Indemnités de sortie et salaire des députés: des montants trop élevés?

C’est un sujet dont beaucoup de parlementaires ne préfèrent pas parler… Et pourtant, les indemnités parlementaires font souvent couler beaucoup d’encre, que ce soit les rémunérations comme députés, mais aussi les indemnités de sortie. Mais que représentent-elles réellement ? Et sont-elles justifiées ? Pour en débattre, Soir Première a invité Christine Mahy, secrétaire générale du réseau Wallon de Lutte contre la Pauvreté, et Didier Gosuin, ministre sortant de la région Bruxelles-capitale et membre de Défi.

L’indemnité de sortie est une indemnité mensuelle. Selon nos estimations, on tourne autour d’un montant de 5000 euros nets d’impôts, qui est payé pendant un certain nombre de mois après la fin d’un mandat. Cette durée est calculée sur base du nombre d’années de mandat, et varie donc d’un parlementaire à l’autre.

Aujourd’hui, un an d’exercice parlementaire donne droit à deux mois d’indemnité de sortie, alors qu’auparavant, c’était le double. A titre d’exemple, Didier Gosuin fait partie de l’ancien système, et témoigne que personnellement, cette durée a été établie à 4 ans. On peut donc estimer que son indemnité de sortie s’élève au-dessus des 200 000 euros nets. Alors ce montant est-il justifié ?

"Oui, et non", répond Didier Gosuin, qui a eu une longue carrière d’élu au Parlement bruxellois. "Moi, je n’ai aucun problème à ce qu’on revoit le système. D’ailleurs il a déjà été revu de deux manières, d’abord en diminuant de moitié la durée, et en plafonnant le montant en cas d’un autre exercice public. Il fallait le faire. Mais ce montant est-il justifié ? Je dis oui, pour les politiques qui ont décidé de faire de la politique à temps plein. En 1989, je suis rentré au Parlement, j’ai renoncé à ma fonction privée. J’ai fait un choix, mais j’aurais pu me retrouver dans une situation sans emploi. Donc pour moi, il n’est pas illégitime que des élus qui prennent le risque de s’engager dans la vie publique aient une sécurité. Cette sécurité, n’importe qui l’a d’ailleurs dans la fonction publique ou dans la fonction privée".

Pour Christine Mahy, il n’est pas question de dire que la fonction politique n’est pas importante, au contraire, mais selon elle, certaines choses sont à revoir : "Ces indemnités sont reçues alors qu’il y a déjà eu un salaire élevé pendant la carrière politique. Alors si je pense qu’il en faut une, car il faut permettre à tout le monde de pouvoir faire de la politique, elle ne devrait pas être aussi élevée". Elle compare la situation à celle d’un chômeur : "Si on prend quelqu’un qui est au chômage, et qui touche 65% du brut le plus élevé… Le brut commence à 2671, et il aura donc 65% de ce montant".
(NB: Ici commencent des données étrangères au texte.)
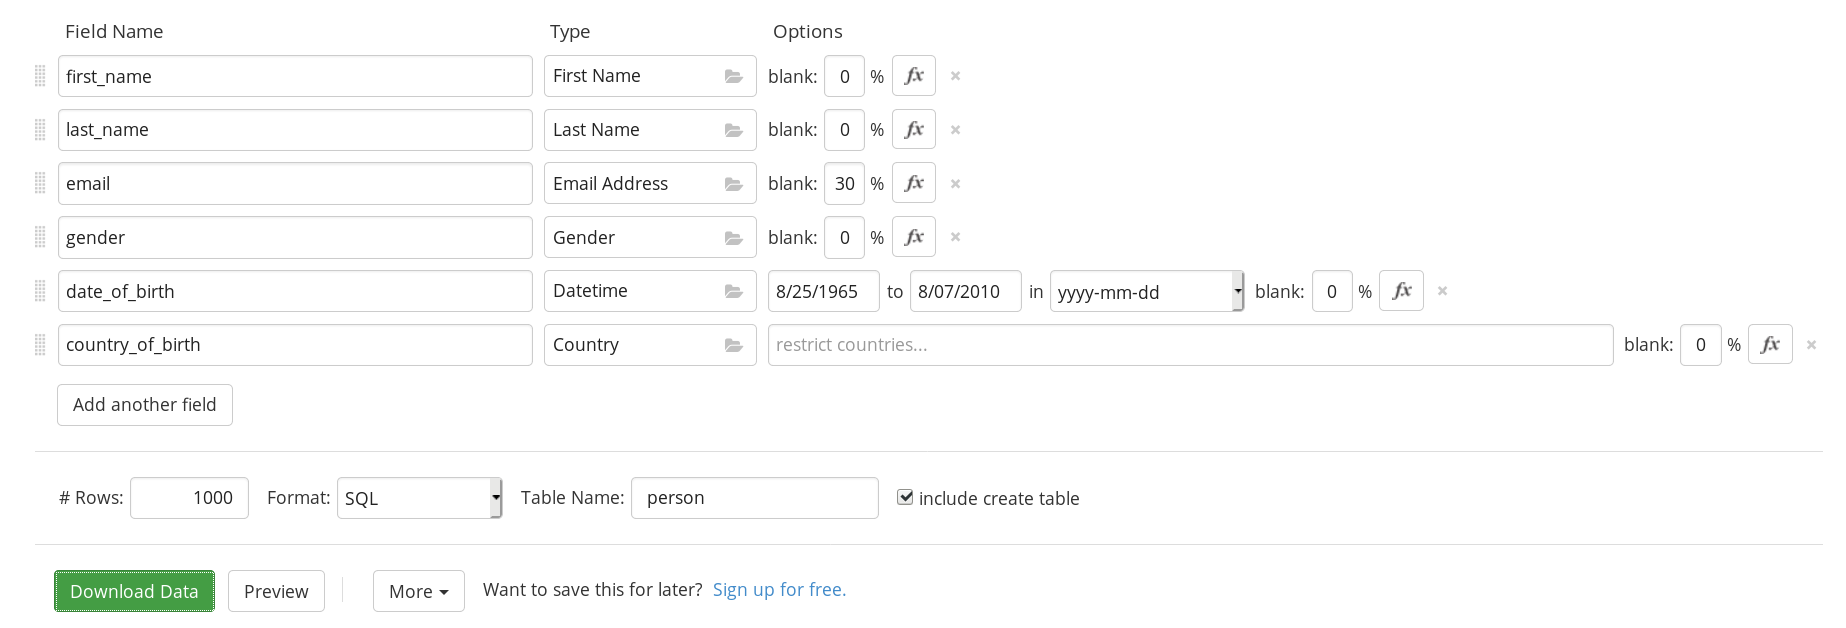This screenshot has height=628, width=1846.
Task: Remove the last_name field row
Action: [955, 130]
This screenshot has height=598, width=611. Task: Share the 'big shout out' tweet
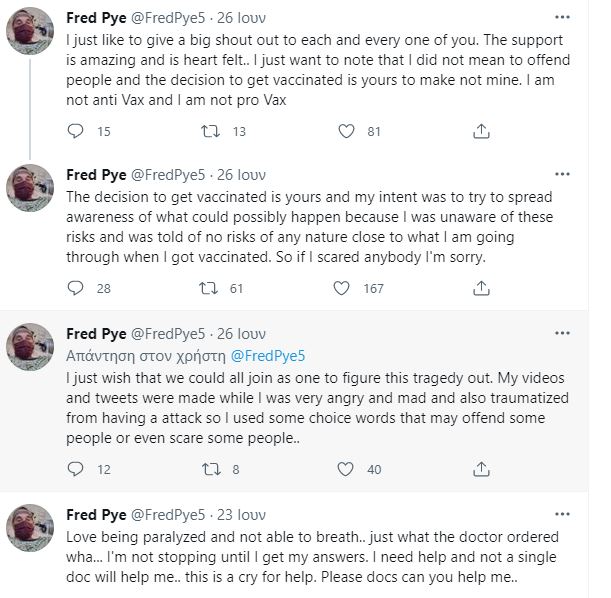[480, 131]
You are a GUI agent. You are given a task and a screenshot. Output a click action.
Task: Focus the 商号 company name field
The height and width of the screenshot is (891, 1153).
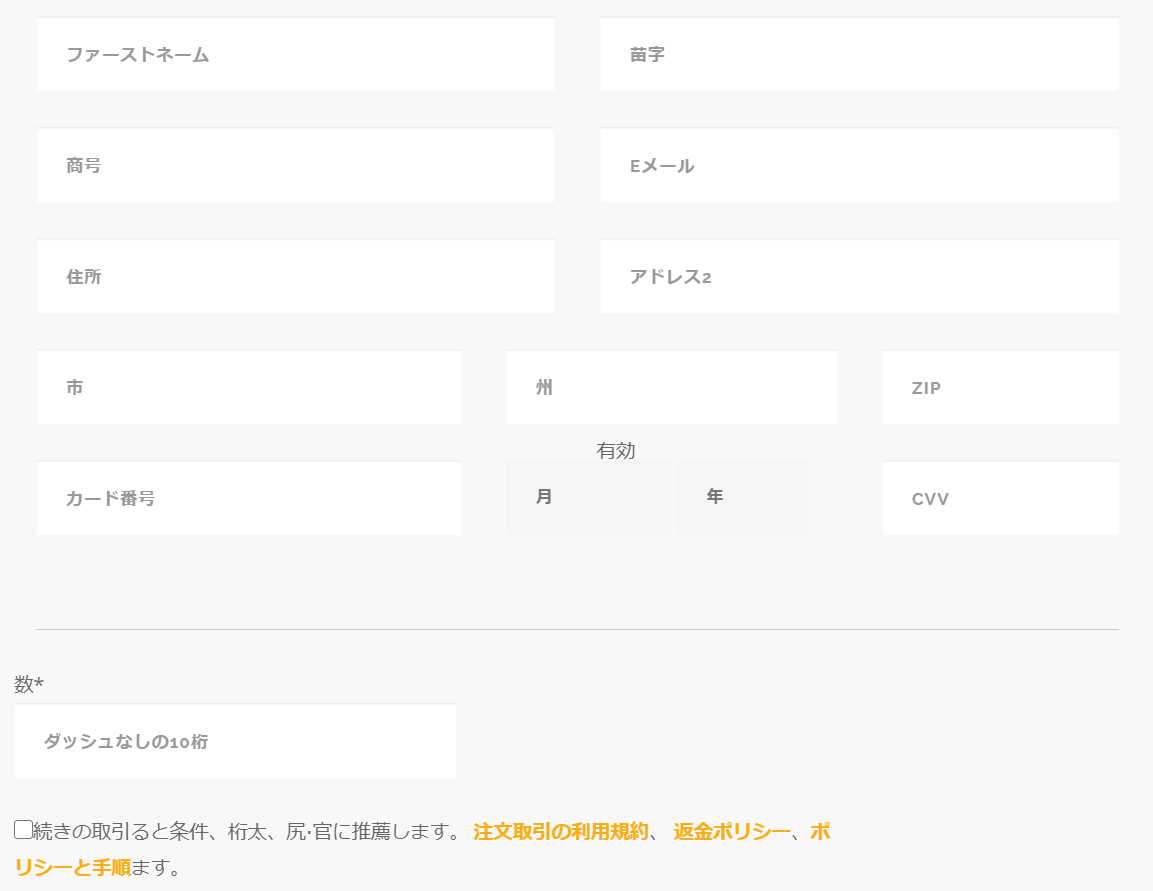point(295,166)
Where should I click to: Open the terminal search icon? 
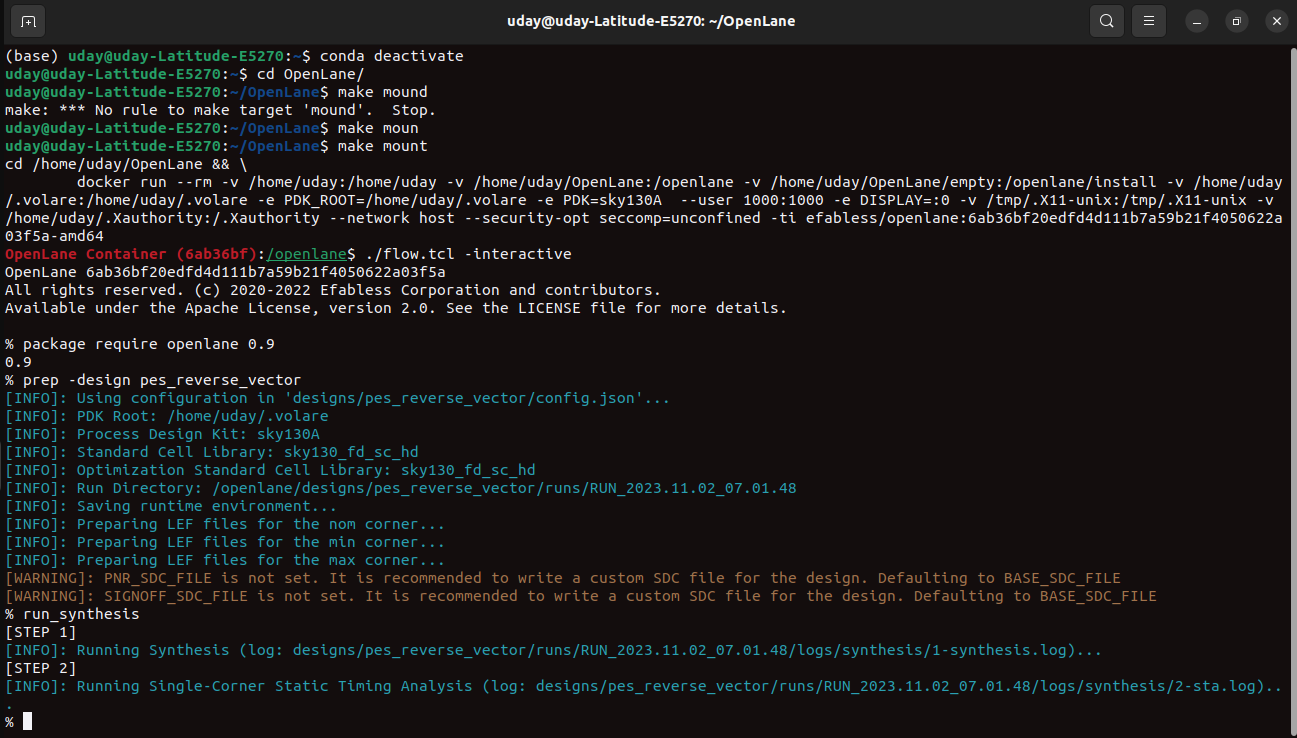tap(1106, 20)
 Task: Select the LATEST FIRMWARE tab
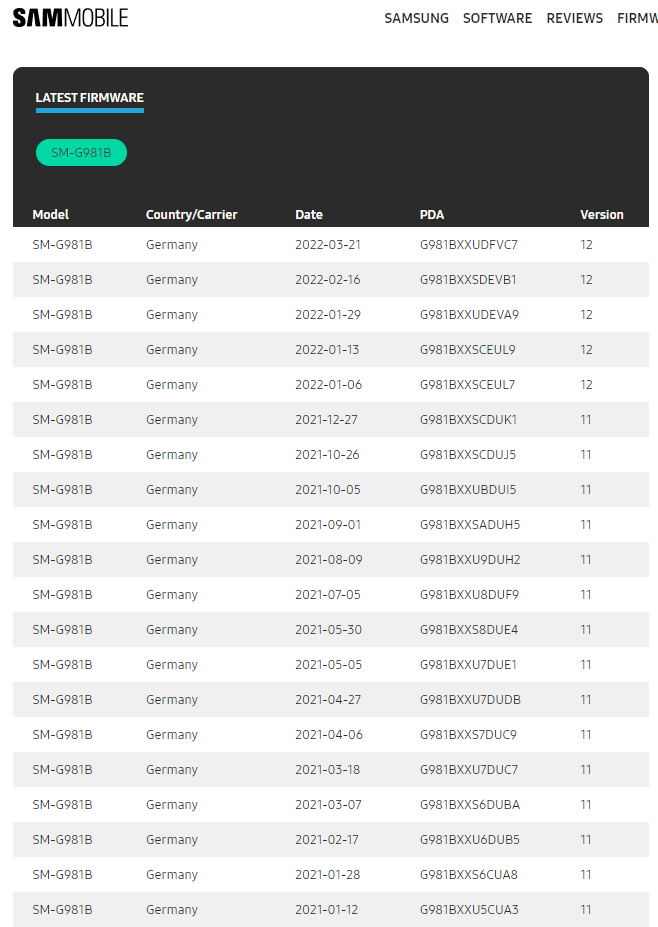pos(89,99)
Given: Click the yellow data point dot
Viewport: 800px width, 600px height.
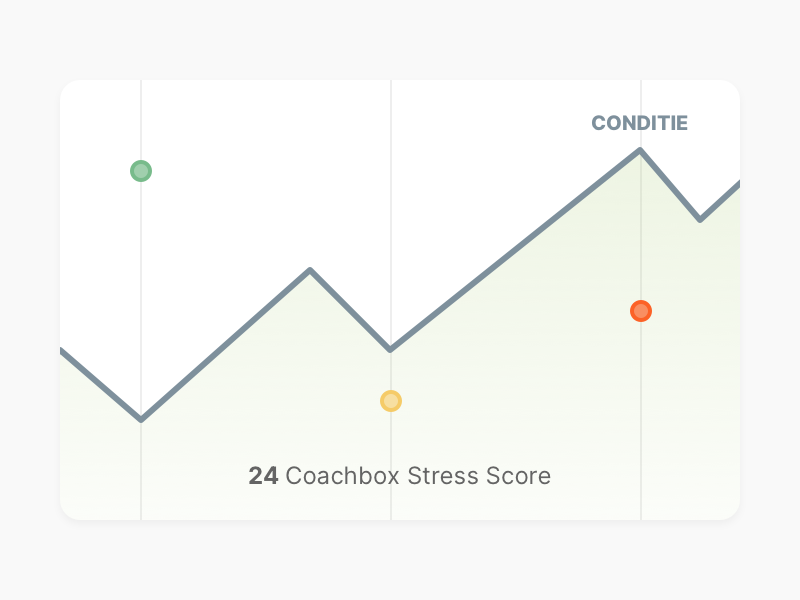Looking at the screenshot, I should 391,401.

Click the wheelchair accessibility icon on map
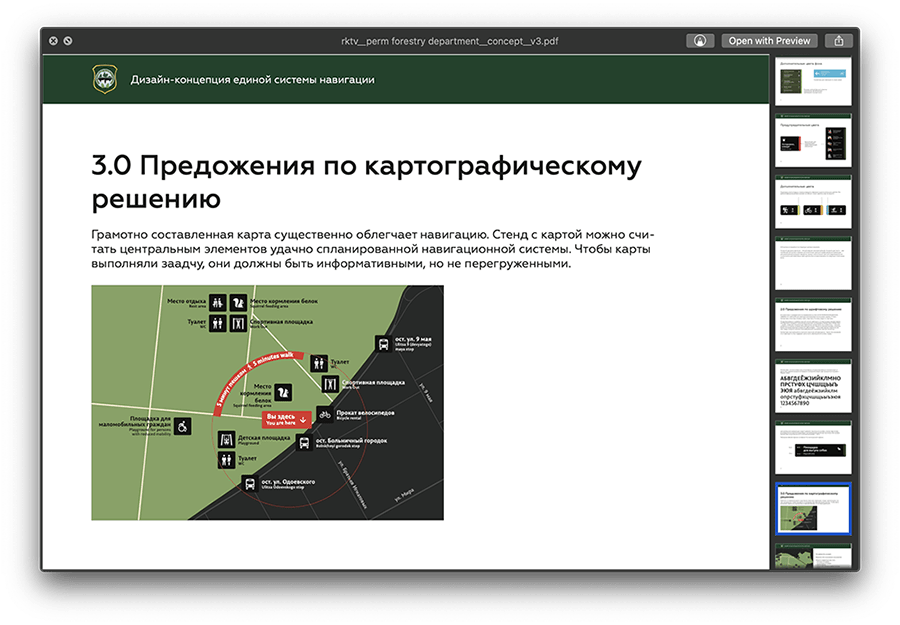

Le salaire en tant que tel

Le salaire moyen d’un belge tourne autour des 3300 euros bruts, alors que celui d’un député s’approche des 9000 euros bruts. Est-ce un salaire trop élevé ?

Didier Gosuin répond : "La question peut être discutée. Je pense qu’on pourrait faire un effort. A titre personnel, j’ai dans mon éthique de renoncer à toutes sortes d’autres avantages dans le système politique". Mais qui pourrait en discuter ? Les élus, qui seraient directement concernés par cette décision ? "Ah ça…, dit-il, qu’est-ce que vous voulez… Ou alors, il faut des super élus qui discutent du statut des élus, mais qui va s’occuper du statut des super élus ? Il ne faut pas non plus tomber dans la démagogie. Mais oui, la question peut être mise sur la table".